COMPITO:
Trascrivi parola per parola il passo della recensione dell'album dei Therapy? che inizia con "Ecco perché, senza" e prosegue fino a "fresca e incalzante.".

TESTO ESTRATTO:
================

Dopo quasi trent’anni anni di carriera, quattordici album alle spalle e un successo verso il grande pubblico che risale ormai a metà degli anni Novanta, chi l’avrebbe mai detto: i Therapy? suonano freschi e moderni come se fossero nati solo qualche anno fa.

Formatisi nel lontano 1989 in Irlanda del Nord, i Therapy? sfornarono solo qualche album prima di arrivare al 1993 e offrire alle stampe nei primi mesi del 1994 il loro album di maggior successo, Troublegum, che li fece amare e conoscere alle masse sulla scia delle sonorità dell’alternative rock tanto di moda in quegli anni. Successivamente i Therapy? hanno conosciuto alti e bassi: cambi di formazione, diverse critiche per molti degli album dalla seconda metà degli anni Novanta ai primi Duemila, alcune recensioni molto positive per alcuni dischi degli anni Duemila, fan che li hanno seguiti senza sosta e fan che hanno abbracciato solo alcune delle loro produzioni.

Ecco perché, senza aver sentito alcun commento o recensione all’alba del primo ascolto, dinnanzi all’idea di ascoltare il nuovo lavoro della band, non si generano necessariamente aspettative altissime. Certo, i Therapy? manipolano con sapienza il loro genere da tempo, mischiando rock, punk, metal e noise, e non ci si aspetta quindi un brutto disco, ma non si rimarrebbe nemmeno stupiti se fosse mediocre.

E invece si preme play, Cleave inizia il suo galoppo di soli 34 minuti con “Wreck it like Beckett” e non si hanno dubbi sul risultato: riff potenti e decisi, un groove classicamente anni Novanta e modernamente attuale, una linea di basso solida, un bel pattern di batteria e la bella voce di Andy Cairns, sempre pulita, flessibile, riconoscibile, fresca e incalzante.

Un giudizio positivo che non può che migliorare con la successiva “Kakistocracy”, una delle canzoni migliori dell’album, se non altro rispetto al significato che porta con sé. Cachistocrazia definisce infatti con una sola parola un concetto molto semplice, che in questi anni ci è purtroppo sempre più familiare: “il governo dei peggiori”. Coloro che con finta empatia nei confronti di chi ricerca in loro una guida, non fanno altro che creare divisioni, muri, rancori, scetticismo e mancanza di fiducia, governando con incompetenza e un livello vergognosamente basso di lungimiranza e umanità.

================

RIGHE ESTRATTE:
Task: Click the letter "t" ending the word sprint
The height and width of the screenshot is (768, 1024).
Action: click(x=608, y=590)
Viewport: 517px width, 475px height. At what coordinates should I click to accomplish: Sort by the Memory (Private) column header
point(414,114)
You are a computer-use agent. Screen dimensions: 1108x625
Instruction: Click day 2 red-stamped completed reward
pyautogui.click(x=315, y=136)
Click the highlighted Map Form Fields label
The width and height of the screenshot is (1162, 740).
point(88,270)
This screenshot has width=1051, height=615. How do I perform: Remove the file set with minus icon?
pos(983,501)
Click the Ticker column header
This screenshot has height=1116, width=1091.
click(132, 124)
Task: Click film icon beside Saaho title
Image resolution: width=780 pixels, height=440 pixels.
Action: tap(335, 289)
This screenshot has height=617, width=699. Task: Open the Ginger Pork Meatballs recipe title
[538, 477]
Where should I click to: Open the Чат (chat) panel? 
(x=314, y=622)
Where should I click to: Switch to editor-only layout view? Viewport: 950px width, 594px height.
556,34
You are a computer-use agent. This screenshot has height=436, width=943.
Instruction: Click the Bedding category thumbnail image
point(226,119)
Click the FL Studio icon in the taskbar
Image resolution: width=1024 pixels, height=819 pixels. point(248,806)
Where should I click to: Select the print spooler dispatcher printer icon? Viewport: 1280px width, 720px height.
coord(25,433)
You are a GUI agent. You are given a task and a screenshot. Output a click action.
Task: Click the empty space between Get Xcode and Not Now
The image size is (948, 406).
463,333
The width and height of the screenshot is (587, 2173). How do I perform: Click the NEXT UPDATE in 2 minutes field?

================

RISULTATO:
Ecco perché, senza aver sentito alcun commento o recensione all’alba del primo ascolto, dinnanzi all’idea di ascoltare il nuovo lavoro della band, non si generano necessariamente aspettative altissime. Certo, i Therapy? manipolano con sapienza il loro genere da tempo, mischiando rock, punk, metal e noise, e non ci si aspetta quindi un brutto disco, ma non si rimarrebbe nemmeno stupiti se fosse mediocre.

E invece si preme play, Cleave inizia il suo galoppo di soli 34 minuti con “Wreck it like Beckett” e non si hanno dubbi sul risultato: riff potenti e decisi, un groove classicamente anni Novanta e modernamente attuale, una linea di basso solida, un bel pattern di batteria e la bella voce di Andy Cairns, sempre pulita, flessibile, riconoscibile, fresca e incalzante.